Sclerotherapy

Advantages

  • No incisions
  • Minimal pain & recovery time
  • Enhances treatment of superficial veins

Disadvantages

  • Potential for blood clots
  • Staining
  • Long-term results unknown (relatively new treatment)

Alternatives

  • Surgical Ligation

We may suggest ultrasound guided sclerotherapy for treatment of damaged branch veins, especially those that lie below the surface and cannot be directly seen. This treatment is often used together with other methods that treat either large or small varicose veins.

Ultrasound guided sclerotherapy uses agents identical to those used in conventional sclerotherapy but rather than injected as a liquid form, a foam may be used. Using ultrasound, the foam is injected into the veins that often lie hidden beneath the surface. Alternatively it may be used to inject larger superficial veins with more control. By using foam the sclerosing agent is less likely to be washed away in larger veins (as liquid would be) and will more likely cause the desired local damage to vein walls.
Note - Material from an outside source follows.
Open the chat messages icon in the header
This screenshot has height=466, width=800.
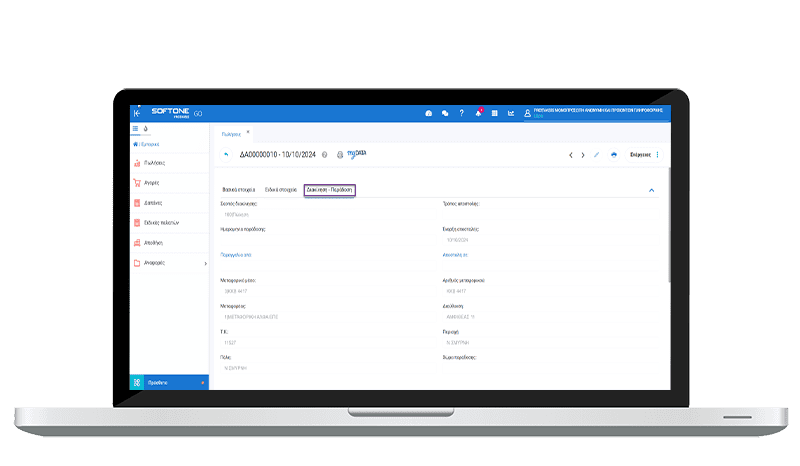pyautogui.click(x=445, y=113)
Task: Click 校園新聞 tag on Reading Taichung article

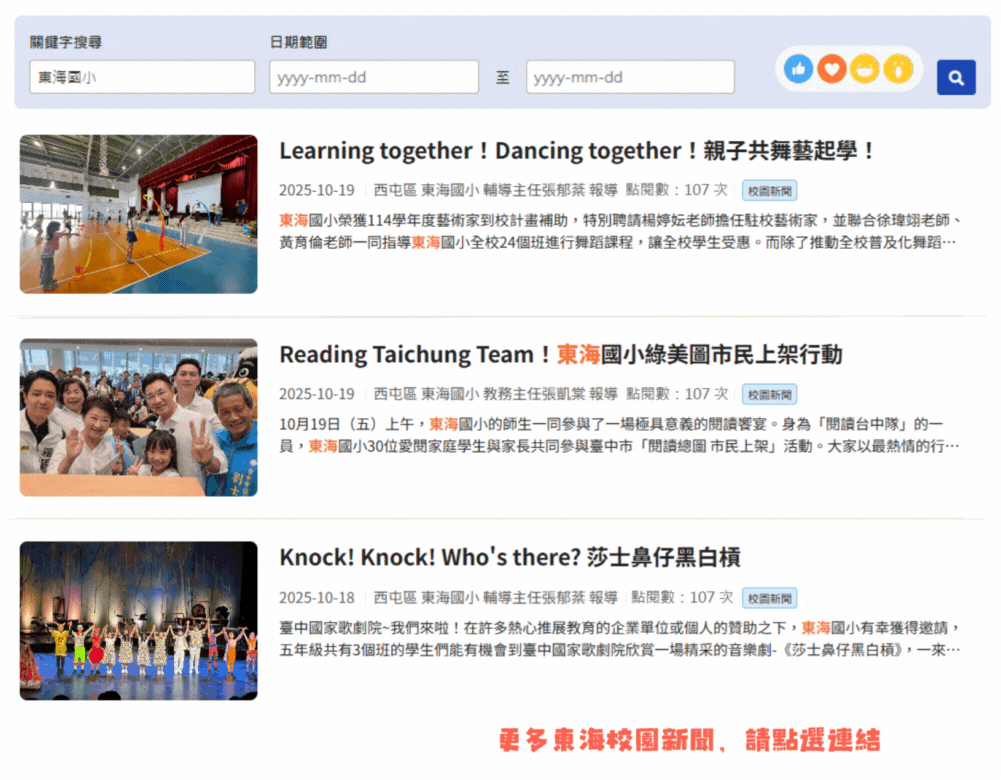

As for conventional sclerotherapy, compression is applied after injection to cause the vein walls to stick together. By injecting the damaged larger or deeper veins, the smaller or more superficial visible veins will either disappear or respond better to conventional sclerotherapy. Ultrasound guided sclerotherapy has been used with considerable reported success in Europe, but is relatively new to North America. This technique requires more experience and skill than conventional sclerotherapy and does have the potential to cause staining, blood clots and allergic reactions. It does offer promise and will likely be a preferred treatment in the future for many people.

Following ultrasound guided sclerotherapy you should wear your compression bandage or stocking for 48 hours, but can resume regular activities immediately. Repeated sessions may be necessary to inject veins that remain open or to release trapped blood in damaged veins. Following successful treatment of the deeper veins, further treatment of superficial branches that may remain may be performed with techniques such as conventional sclerotherapy or ambulatory phlebectomy.